Her symptoms subsided after the institution of medical treatment and ST-segment and T-wave changes normalized. She was further evaluated by MDCT coronary angiography, which showed anomalous origin of the RCA from left coronary sinus, which was coursing between aorta and pulmonary artery to take its usual distal course (Fig. 3A, B). The RCA showed a slit-like opening and abnormal acute takeoff at the origin. In view of her recurrent symptoms as manifested by ischemia and arrhythmia, she was advised surgical correction of anomalous RCA, but the patient refused surgery. She was started on beta-blocker after which she does not have any recurrence of symptoms on follow-up for 2 years.

Fig. 3.

Fig. 3

(A) Multiplanar reformatted image from a multidetector CT coronary angiogram confirms that the right coronary artery was arising from the left sinus Valsalva with acute angle of the ostium (arrow). (B) Axial reconstruction anomaly coronary artery takes a course between the right ventricular outflow tract and the aorta (arrow) on axial image.

Anomalous origin of RCA from the left sinus is a rare congenital anomaly representing less than 3% of the congenital coronary artery anomalies. Anomalous origin of RCA is more common than left coronary artery (LCA) but the incidence of SCD is less compared to anomalous LCA. Majority of the patients are asymptomatic, but they can present with ischemic symptoms or arrhythmias or even SCD.
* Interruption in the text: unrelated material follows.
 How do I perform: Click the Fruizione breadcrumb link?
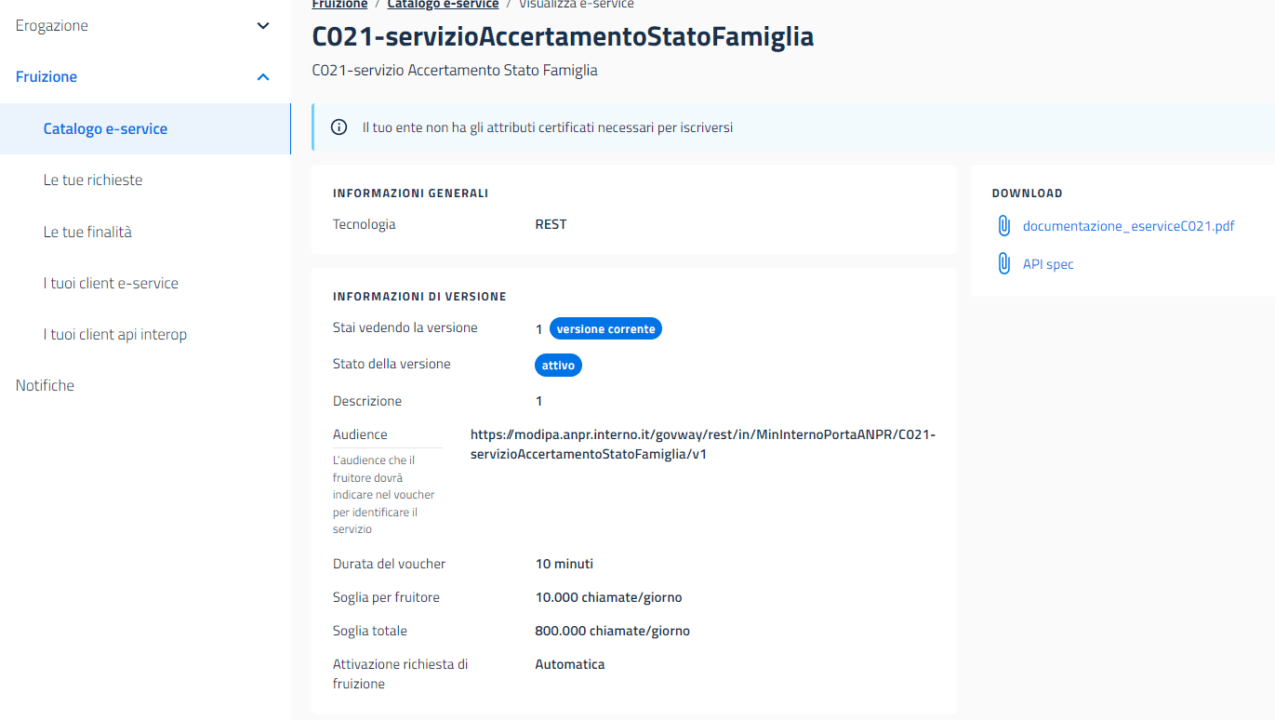point(339,4)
Pathophysiology of the symptoms are suggested to be due to compression of proximal RCA between aorta and pulmonary artery, slit-like orifice of the origin of RCA, abnormal takeoff of the RCA origin, or propensity of spasm of the proximal segment.2 Slit-like orifice and acute angle takeoff are seen more commonly in some of the autopsy studies. MDCT is currently the favored imaging modality to diagnose anomalous right coronary artery (ARCA) due to its higher spatial resolution. As evaluation is often difficult in coronary angiography, the slit-like orifice and abnormal angulation make engagement of ostium difficult and the three-dimensional structure is displayed in two dimensions.
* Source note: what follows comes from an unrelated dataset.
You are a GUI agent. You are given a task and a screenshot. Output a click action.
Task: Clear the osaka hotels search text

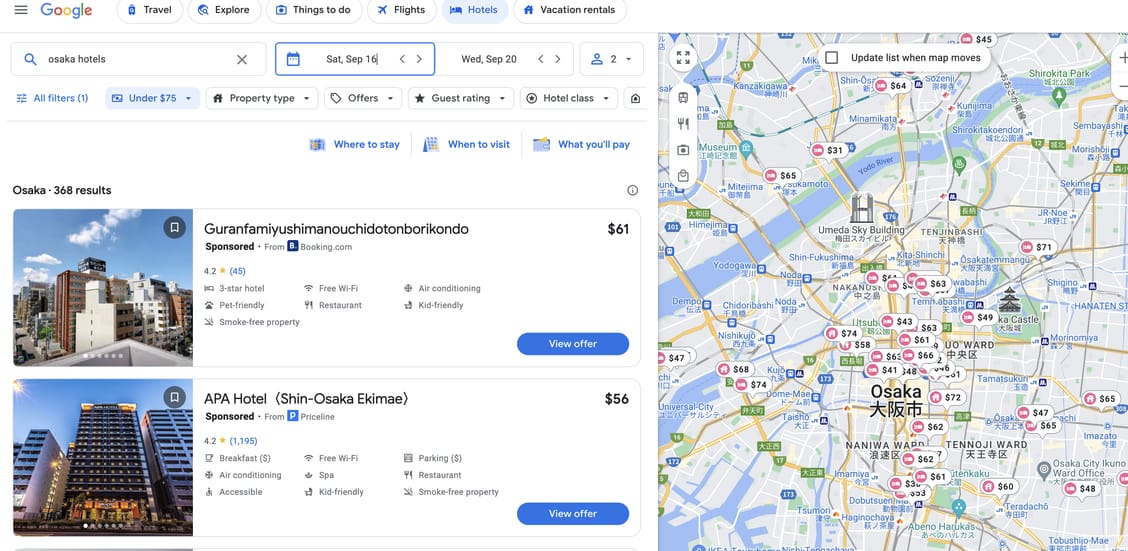point(242,59)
The treatment of ARCA is often controversial. Surgery is recommended in symptomatic patients and conservative management in asymptomatic patients. Reimplantation of the RCA to aorta, unroofing of the ostium, osteoplasty, and bypass graft to distal RCA with proximal ligation are the surgical options. Young patients with symptoms should undergo surgery and older patients without symptoms do not need surgery.

Taylor et al.3 prospectively followed up 52 patients and 25% had SCD during 5-year follow-up. Only variable that was predictive of lower risk of SCD was age more than 30 years. None of the patients above the age of 30 or below the age of 10 years had SCD. Kaku et al.4 studied 56 patients prospectively and followed them on beta-blockers. None of the patients had SCD during the 5-year follow-up period. So patients more than 35 years without symptoms are justified in medical follow-up on beta-blockers and surgery may not be recommended.

We believe that our patient has these attacks of arrhythmias and myocardial ischemia secondary to restriction of blood flow as a result of compression of the coronary artery between the aortic root and the pulmonary artery. CT angiography showed no atherosclerosis; hence, the reason behind her symptoms may be secondary to the RCA anomaly.

To conclude, anomalous origin of RCA from left sinus is a rare congenital coronary anomaly, which can present with ischemia, arrhythmias, syncope, or SCD, especially during physical or emotional stress. MDCT scan is an excellent investigative modality for diagnosis. Surgery is recommended in symptomatic patients and asymptomatic young patients. Incidence of SCD is rare after the age of 35 years and hence conservative treatment may be advised in asymptomatic patients over the age of 35 years.

Conflicts of interest

The authors have none to declare.

Acknowledgments

The authors gratefully acknowledge Mrs. Siya Jacob and Mrs. Nimmy Abraham for their assistance with the preparation of this manuscript.